Take a common yoga pose, figure out some amped-up variation, and call it “(fill-in-the-blank) on steroids.”
That’s how anybody comes up with more advanced versions of yoga poses. Chatturanga on steroids. Warrior 1 on steroids. The splits on steroids. Here’s one you won’t see: shavasana on steroids. I mean, really, how do you rev-up relaxation? Yell, “Relax! Harder!”?
Anyway, if you’re looking to shape and strengthen your derrière and arms, today’s pose will invigorate the common upward-facing dog in a few simple steps.
1. Come into the standard upward facing dog position: hands propping you up, hips sinking, shoulder blades pressed down, head lifted away from the shoulders and knees off the ground. Some people prefer toes pointed; I’m a toes-curled-under kind of guy.

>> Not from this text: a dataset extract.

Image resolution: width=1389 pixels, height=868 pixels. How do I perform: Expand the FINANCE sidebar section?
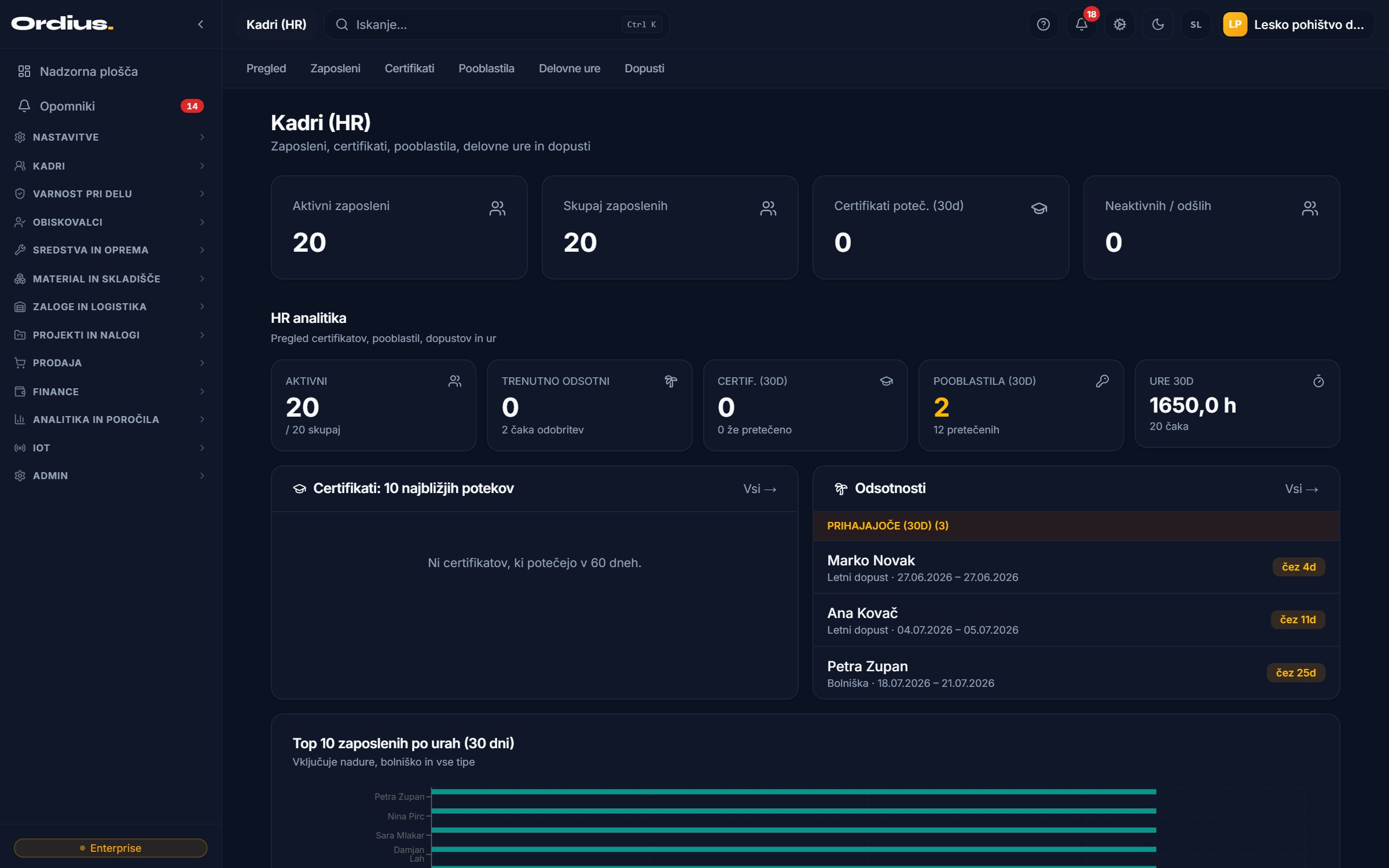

2. Walk your right foot to the left side of your mat.
3. Cross your left leg on top, and touch the toes of your left foot down. Knees remain off the ground, hips continue to sink; upper body continues to lift (though it might not curve back quite as far as a regular up-dog).
4. Stay for three full breaths and then switch to the other side.
Benefits: Gentle but effective strengthener of shoulders, triceps, wrists, glutes, quadriceps and abdominals.
Avoid if: Your shoulders, triceps, wrists, glutes, quadriceps, or abdominals complain.
Pay close attention to your wrists and low back: there’s a difference between them feeling some challenge and just plain hurting. If they don’t like up-dog on steroids, my guess is they won’t like the regular up-dog either, and cobra (both knees on the ground, belly down, far less pressure on your hands and far gentler upward slope through the spine) might be better suited to your body’s needs than either version of upward dog.
Final thoughts: Despite rumors to the contrary, this pose was not invented by a yogi trying to stave off the need to pee.